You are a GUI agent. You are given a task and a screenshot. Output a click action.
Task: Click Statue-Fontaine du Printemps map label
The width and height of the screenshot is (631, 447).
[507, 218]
--
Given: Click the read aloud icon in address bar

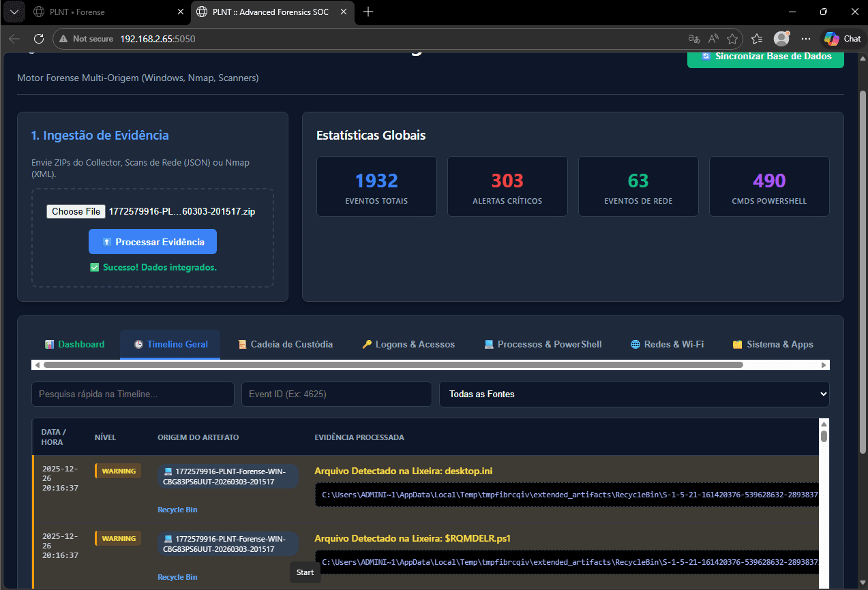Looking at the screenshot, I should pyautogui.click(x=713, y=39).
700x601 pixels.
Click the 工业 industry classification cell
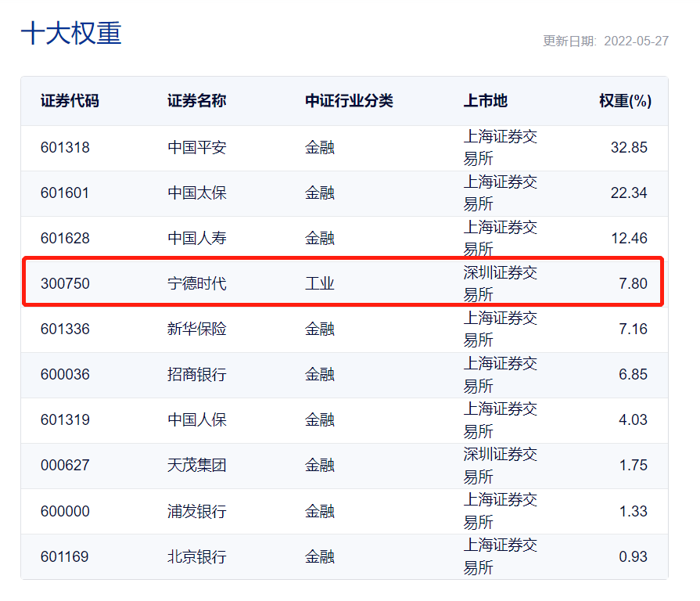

§ Task to complete: From the entries above, print the lines beginning at the one with "700x601 pixels." and stopping after the one with "Click the 工业 industry classification cell", exactly as written and with nothing else.

§ Result of the task:
700x601 pixels.
Click the 工业 industry classification cell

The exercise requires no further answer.